TASK DESCRIPTION: In the records from the line with "For every named" up to and including the line with "PÁGINA PRINCIPAL (174, 213)", substitute "política de privacidad" for "política de cookies" and reproduce those lines with everything else unchanged.

THE DATA:

========

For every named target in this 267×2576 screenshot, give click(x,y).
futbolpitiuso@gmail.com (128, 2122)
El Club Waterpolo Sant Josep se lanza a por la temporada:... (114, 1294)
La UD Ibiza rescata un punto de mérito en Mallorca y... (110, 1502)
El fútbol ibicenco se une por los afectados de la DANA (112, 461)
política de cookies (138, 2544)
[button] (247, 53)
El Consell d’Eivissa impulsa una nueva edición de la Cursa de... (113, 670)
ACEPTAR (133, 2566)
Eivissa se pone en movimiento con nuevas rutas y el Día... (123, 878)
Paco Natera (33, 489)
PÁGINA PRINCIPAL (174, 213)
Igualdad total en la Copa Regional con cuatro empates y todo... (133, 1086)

========

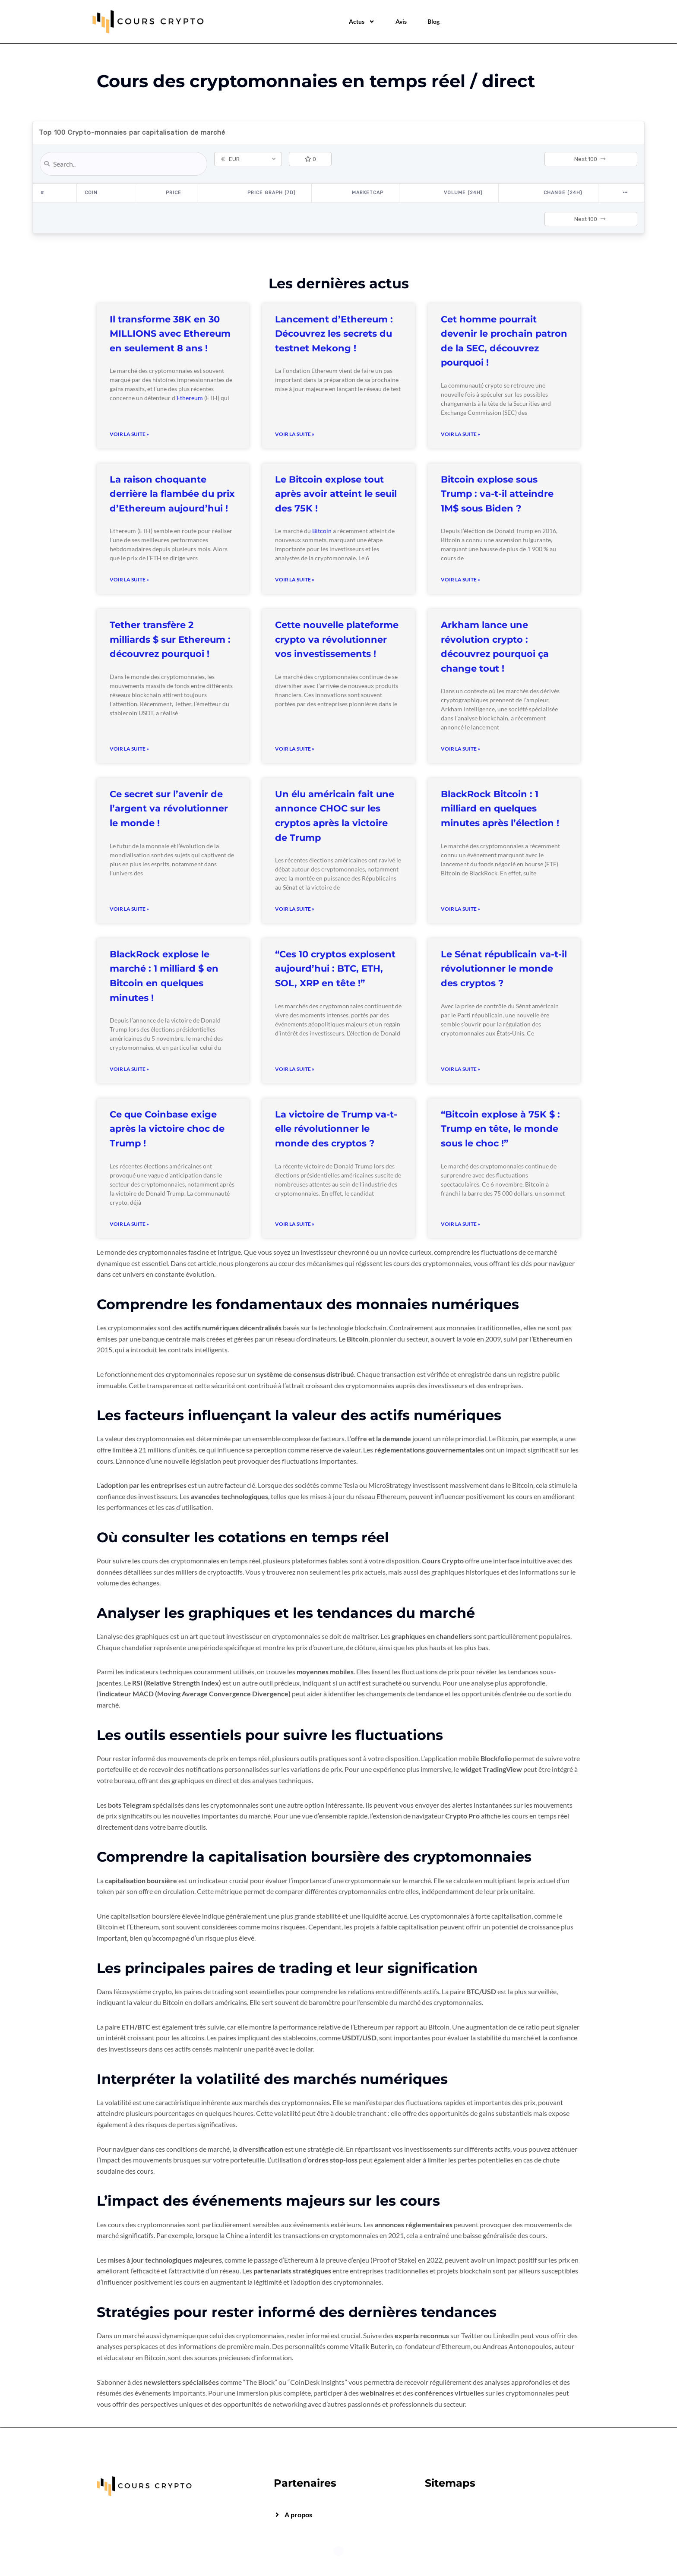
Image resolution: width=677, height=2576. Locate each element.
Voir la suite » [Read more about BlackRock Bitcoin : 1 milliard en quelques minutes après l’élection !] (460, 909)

========

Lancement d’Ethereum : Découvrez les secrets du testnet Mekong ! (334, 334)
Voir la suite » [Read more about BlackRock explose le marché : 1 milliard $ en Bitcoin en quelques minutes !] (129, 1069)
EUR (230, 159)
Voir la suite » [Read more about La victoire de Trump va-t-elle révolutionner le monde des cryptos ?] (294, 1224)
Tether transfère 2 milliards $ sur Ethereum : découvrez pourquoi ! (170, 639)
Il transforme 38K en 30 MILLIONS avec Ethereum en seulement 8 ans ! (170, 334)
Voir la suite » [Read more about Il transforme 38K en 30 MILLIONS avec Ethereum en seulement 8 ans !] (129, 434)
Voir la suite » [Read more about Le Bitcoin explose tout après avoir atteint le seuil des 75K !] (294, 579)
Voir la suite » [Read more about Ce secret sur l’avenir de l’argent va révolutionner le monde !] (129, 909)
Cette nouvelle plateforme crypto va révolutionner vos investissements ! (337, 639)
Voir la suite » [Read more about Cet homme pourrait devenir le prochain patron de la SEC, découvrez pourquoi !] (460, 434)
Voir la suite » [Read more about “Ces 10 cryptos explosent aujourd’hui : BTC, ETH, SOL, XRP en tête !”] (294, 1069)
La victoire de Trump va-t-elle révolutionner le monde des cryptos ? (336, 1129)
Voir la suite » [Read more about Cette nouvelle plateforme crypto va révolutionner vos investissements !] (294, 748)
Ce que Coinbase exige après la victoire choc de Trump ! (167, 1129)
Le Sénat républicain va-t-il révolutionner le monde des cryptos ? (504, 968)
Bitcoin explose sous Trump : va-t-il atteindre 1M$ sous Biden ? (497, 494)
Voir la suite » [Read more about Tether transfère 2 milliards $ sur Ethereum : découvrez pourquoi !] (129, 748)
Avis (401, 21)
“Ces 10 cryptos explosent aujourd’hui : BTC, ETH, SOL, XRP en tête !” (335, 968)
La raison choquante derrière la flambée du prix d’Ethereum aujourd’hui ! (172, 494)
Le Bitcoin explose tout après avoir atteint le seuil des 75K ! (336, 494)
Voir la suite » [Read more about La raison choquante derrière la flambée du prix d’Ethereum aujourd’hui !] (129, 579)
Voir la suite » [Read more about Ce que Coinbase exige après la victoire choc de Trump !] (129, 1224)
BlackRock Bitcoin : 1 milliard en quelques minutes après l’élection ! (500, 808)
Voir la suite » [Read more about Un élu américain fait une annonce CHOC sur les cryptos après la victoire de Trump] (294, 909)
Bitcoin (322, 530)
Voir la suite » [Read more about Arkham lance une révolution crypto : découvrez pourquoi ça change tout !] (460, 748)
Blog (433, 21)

========

THE COMPLETED TASK:
For every named target in this 267×2576 screenshot, give click(x,y).
futbolpitiuso@gmail.com (128, 2122)
El Club Waterpolo Sant Josep se lanza a por la temporada:... (114, 1294)
La UD Ibiza rescata un punto de mérito en Mallorca y... (110, 1502)
El fútbol ibicenco se une por los afectados de la DANA (112, 461)
política de privacidad (138, 2544)
[button] (247, 53)
El Consell d’Eivissa impulsa una nueva edición de la Cursa de... (113, 670)
ACEPTAR (133, 2566)
Eivissa se pone en movimiento con nuevas rutas y el Día... (123, 878)
Paco Natera (33, 489)
PÁGINA PRINCIPAL (174, 213)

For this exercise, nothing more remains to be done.